The ongoing controversy over the HS2 high speed rail link today reached the Court of Appeal for the second time, where the government’s safeguarding directions that prevent conflicting construction work along the route are under challenge.
Campaign group HS2 Action Alliance and the London Borough of Hillingdon are appealing against a High Court ruling by Lindblom J in July, in which he dismissed their claim for judicial review of the safeguarding directions made by the Secretary of State for Transport to protect land for phase one of the project.
HS2 Action Alliance says it is concerned by the blight caused by the proposals on landowners, businesses and communities near the proposed route, while the rail line is set to run through Hillingdon.
The alliance says that the effects of the latest directions, issued in June, are to prohibit prescribed forms of development on the land they cover, regardless of the environmental impacts of doing so, and that they place a legal constraint on the planning decision-making of local authorities along the proposed route as well as land further afield which is being safeguarded for associated works.
And it claims that there is no “sunset clause” limiting their duration, sterilising development of the land indefinitely.
The alliance is seeking a ruling from the Court that the Secretary of State was obliged to subject the directions to a strategic environmental assessment prior to adoption, including assessment of reasonable alternatives.

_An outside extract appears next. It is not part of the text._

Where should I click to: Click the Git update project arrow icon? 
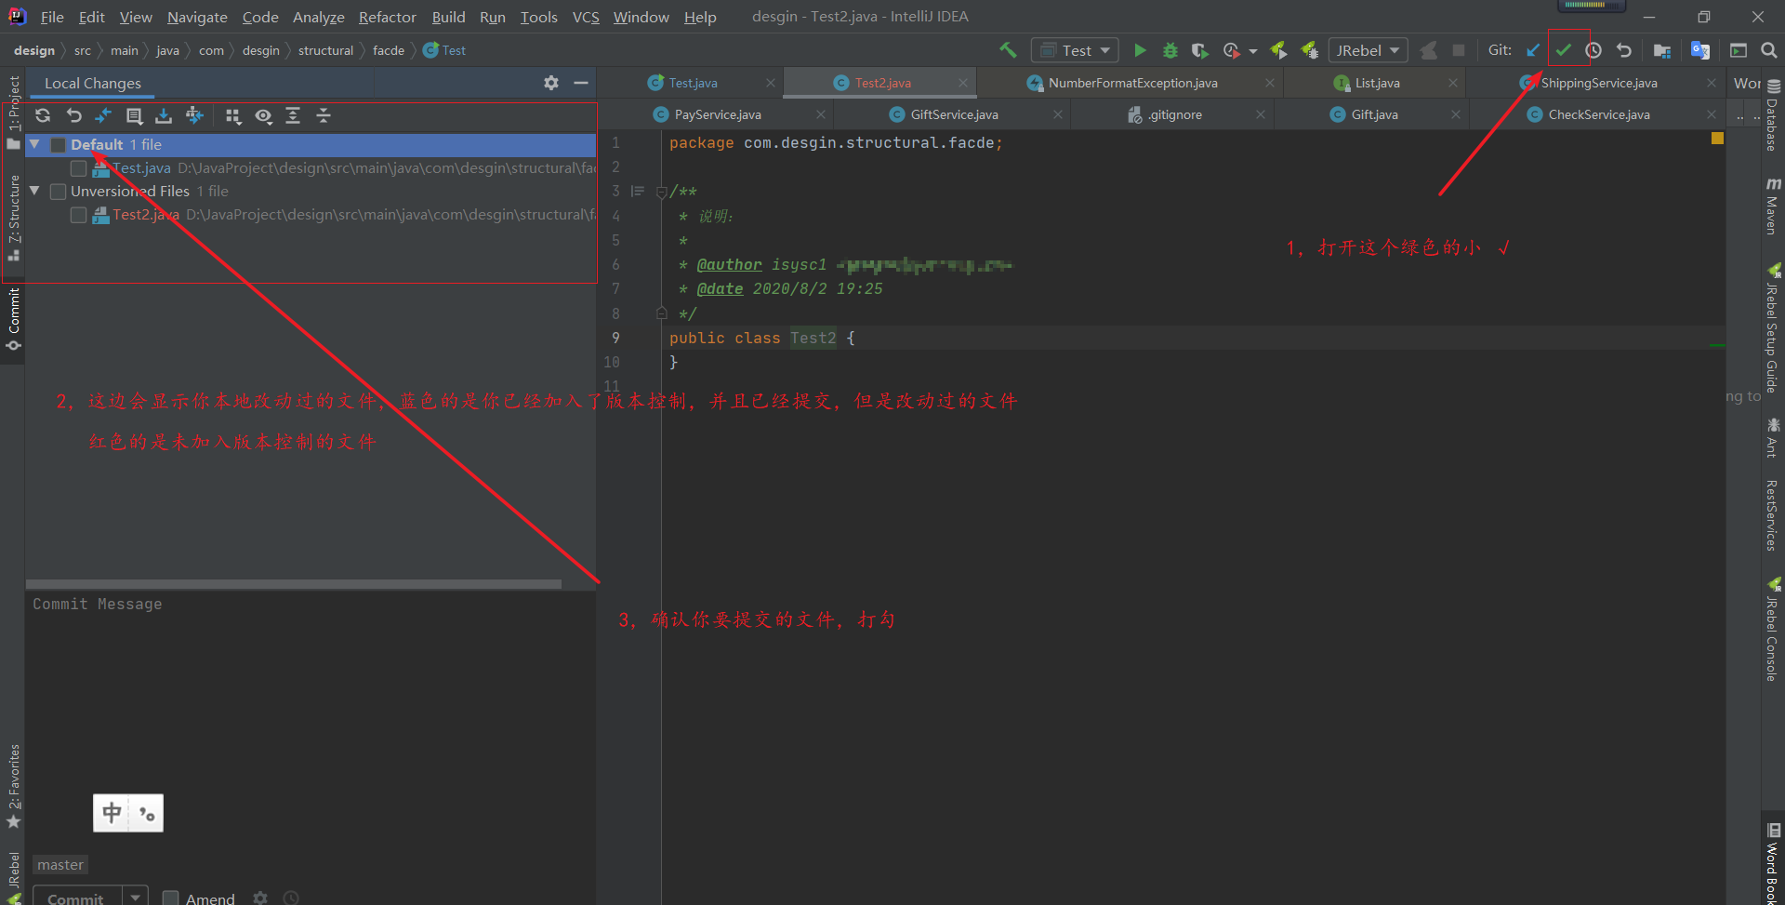tap(1533, 50)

David Elvin QC argued on their behalf: “The unlawful failure to take SEA has had real consequences, since land extending beyond the route of the proposed line has been included without any assessment of the comparative environmental impacts of alternative options. The effect of this is to blight development in the land covered by the direction for an indefinite period and without SEA which might have enabled the impacts to be minimised or avoided.”
The Court of Appeal has reserved judgment in the latest case, which follows months after the Supreme Court dismissed a claim by campaign groups, residents associations and local councils opposed to the high speed rail link, which is planned in order to cut travel times between London and Birmingham, Manchester and Leeds.
Lindblom J, in the decision under challenge in these proceedings, said that HS2 was “in the government’s view the most significant single transport infrastructure project in the UK since the building of the motorways”.
He added: “This is not the first claim for judicial review in which the government’s promotion of HS2 has been challenged. And it may not be the last.”
But, dismissing this claim, he ruled that it was “impossible” to conclude that the safeguarding directions constituted “plans and programmes… which set the framework for future development consent of projects…” under article 3(2) of the Strategic Environmental Assessment Directive.
He said that the directions were not a plan or programme setting the framework for the future development consent of HS2, nor for any other project.
He added that they did not prevent the likely effects on the environment of any proposed development being taken into account when relevant decisions are made.
HS2 is currently projected to cost more than £50bn, with construction due to begin in 2017. Phase one, linking London and Birmingham, is due to open in 2026, with the full Y-shaped route open in 2032-33.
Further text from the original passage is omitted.